1) Tops who know what they’re doing

2) Clean implements

3) Safewords

4) Respectful, non-gyno camera angles

will be in place. Mainly because the people I work with now are lovely, and wouldn’t dream of allowing anything dangerous or distasteful to happen.

However, I find it much, much harder to establish emotional limits. I think this is partly because they’re too subtle for me to express properly without sounding like a diva. For example, here’s a list of things I’ve found upsetting/a bit yukky during various CP shoots;-

a) a ‘headmaster’ who tried to touch my breasts. Hmmmm. Easy to avoid in future by insisting that school scenes have to be strictly disciplinary and non-sexual (which I thought everyone already knew anyway, TBH)

b) a ‘teacher’ who continually called me stupid (bad teaching, I think!) Which was much trickier to know how to deal with, for me. I didn’t like being called stupid, I felt as though he was calling me, the ACTRESS stupid, rather than my character (poor chap probably REALLY wasn’t). And since my poor character had to keep making mistakes in order to let the scene continue, I started to feel rather annoyed. But on another occasion, with a different actor, I was totally happy to be called stupid a lot; and just rather enjoyed feeling like a martyr. So I can’t actually tell people the word ‘stupid’ is off limits, because it isn’t really.

c) having my bottom rubbed in between smacks in school or domestic, non-sexual scenes.
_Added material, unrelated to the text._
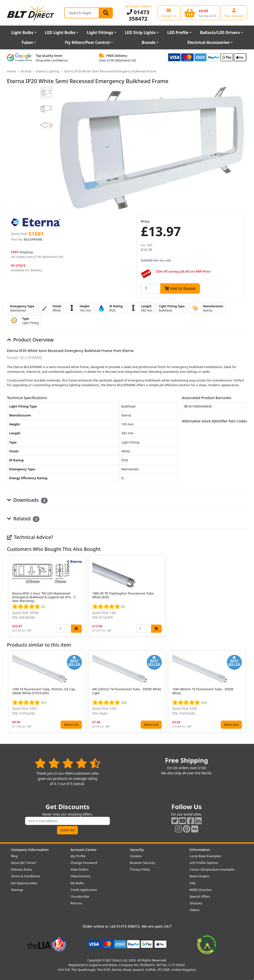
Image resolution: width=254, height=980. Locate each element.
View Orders (79, 869)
It just seems a bit odd, and rather salacious, frankly. Obviously if it’s a romantic, husband/wife or consenting-adults kind of scene then it can look (and feel) perfectly normal. But if I’m meant to be hating the spanking, and the Top isn’t meant to be enjoying administering it, then it feels a bit ikky. Again, really tricky to explain without sounding rude, stand-offish and rather prudish.

d) suddenly being directed to act aroused by the spanking. Again, I’m totally fine with that in the right scenario – it seems like a nice, and truthful thing to show. But in a scene where the Top is meant to be angry with me, it would look and feel really emotionally miss-matched if I started writhing round in ecstasy, surely? Urgh, a bit complicated to express, because I’m actually happy with being upset at being punished, or delighted by being spanked, but not all in one scene.

e) Being asked to say things which I think sound lame, and/or contrived. I like to maintain control over the things my character says. Which, frankly, IS rather diva-ish, and isn’t a privilege I could have hoped to enjoy while I was a mainstream actress. But because CP films demand a fair amount of effort from their actors in terms of improvisation, the diva part of me feels that with the extra responsibility for carrying the story should come the extra power of veto-ing lines that don’t feel right for the character I’m playing. Therefore my Naval Officers will never bleat ‘ohhh, Sir, not on my BARE bottom!’ my spoilt Wives won’t clench their jaws and vow ‘I’ll never tell, you’ll have to kill me first’ and my Schoolgirls will never purr ‘oooh, Sir, you’re making me feel really hot…..’ Because I say so.
The complexity is added to by the fact that, from time to time, I very much enjoy shooting very weird stuff. The following;-
Being flogged for being a witch even though I WASN’T
Enduring a judicial caning for drug smuggling when I was innocent
Being repeatedly called a stupid girl by my wicked uncle who didn’t understand women’s rights
Being WOKEN UP, spanked and caned by my private tutor who didn’t think much of my understanding of structural engineering
Receiving an 18 stroke caning from the BDM last night just because he FELT like it
all seemed perfectly fair, fun and reasonable. Not forgetting the nurse who didn’t like wearing her hat.
My only defence (and I need one, at least for myself) is that spanking modelling has always been something I do primarily for fun, as a kind of present to myself between more mainstream modelling jobs. So, although one should probably be prepared to take the rough with the smooth at work; perhaps it’s also OK to have some guidelines that are nothing to do with health and safety.